The goal of the Problem-based learning initiative is to 1) expose Noyce Scholars to alternative teaching practices that encourage students to become critical thinkers, and 2) to help Scholars create tasks that improve the quality and level of the cognitive demand for student engagement. Noyce Scholars developed PBLs based on their STEM content area expertise. Noyce Scholars who were in-service teachers implemented their PBL activities in their classrooms and presented a video analysis of their results during Saturday Roundtables.

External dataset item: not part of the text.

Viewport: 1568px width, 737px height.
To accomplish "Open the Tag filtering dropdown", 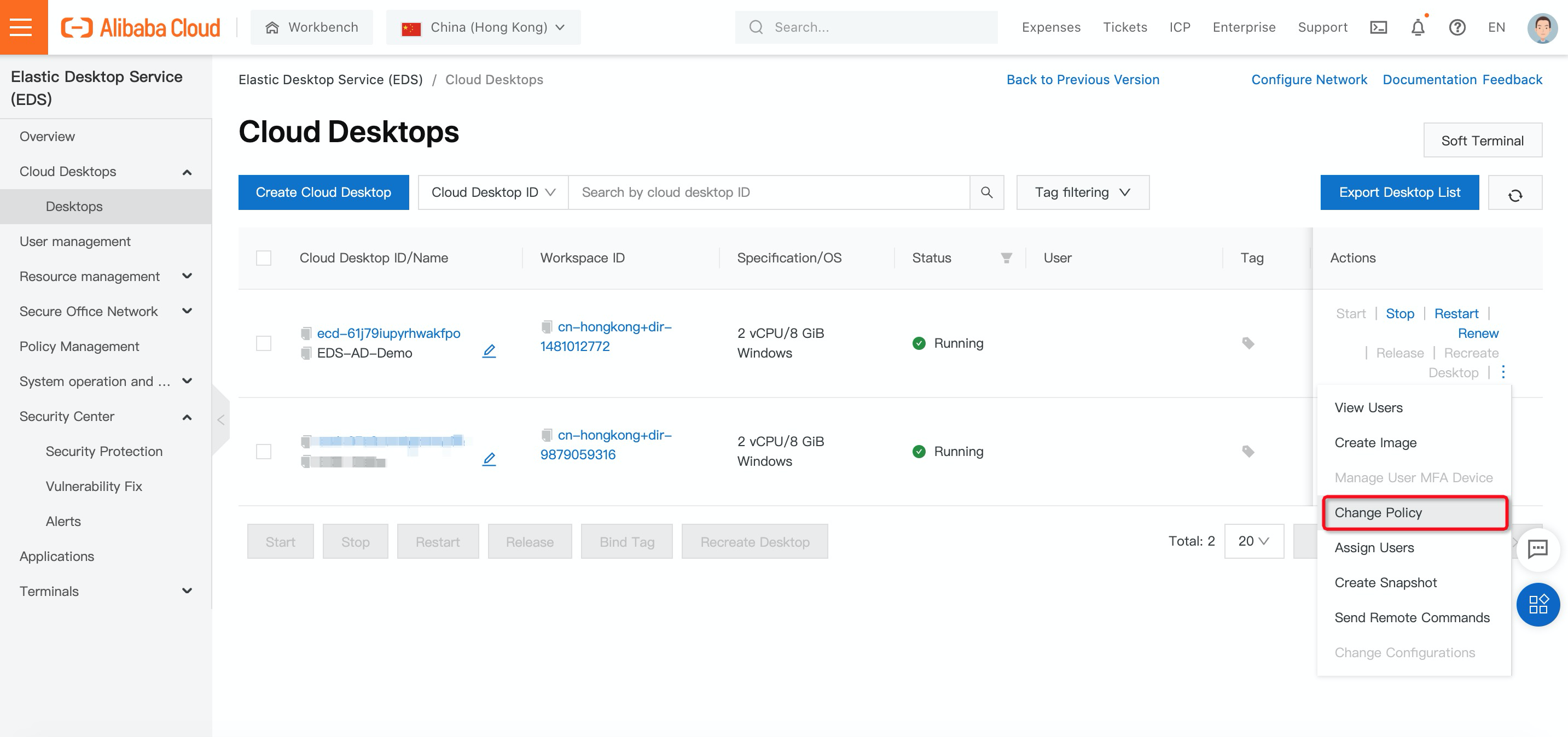I will tap(1082, 193).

Noyce Scholars were tasked with expanding their research from the prior year. Each month, they collaborated with the Mentor Teachers and peers to design Problem-based Learning activities in their field of study to expand their teaching portfolio with several PBL activities. They obtained feedback during Saturday Roundtables from their peers, mentor teacher, and program faculty to improve the quality and cognitive demand of their PBL activity.
Scholar developed, and in some cases implemented, a PBL activity in their in-service classroom. The Scholars that will begin teaching next year will have a portfolio of PBLs that they can implement in their future classrooms.
The broader impact of this initiative is to create highly qualified minority teachers that are extensively knowledgeable in both content and pedagogy. As a result, our graduates will then train the next generations of mathematicians, scientists, and science-savvy citizens from high-needs school districts to be critical thinkers and content knowledgeable as well.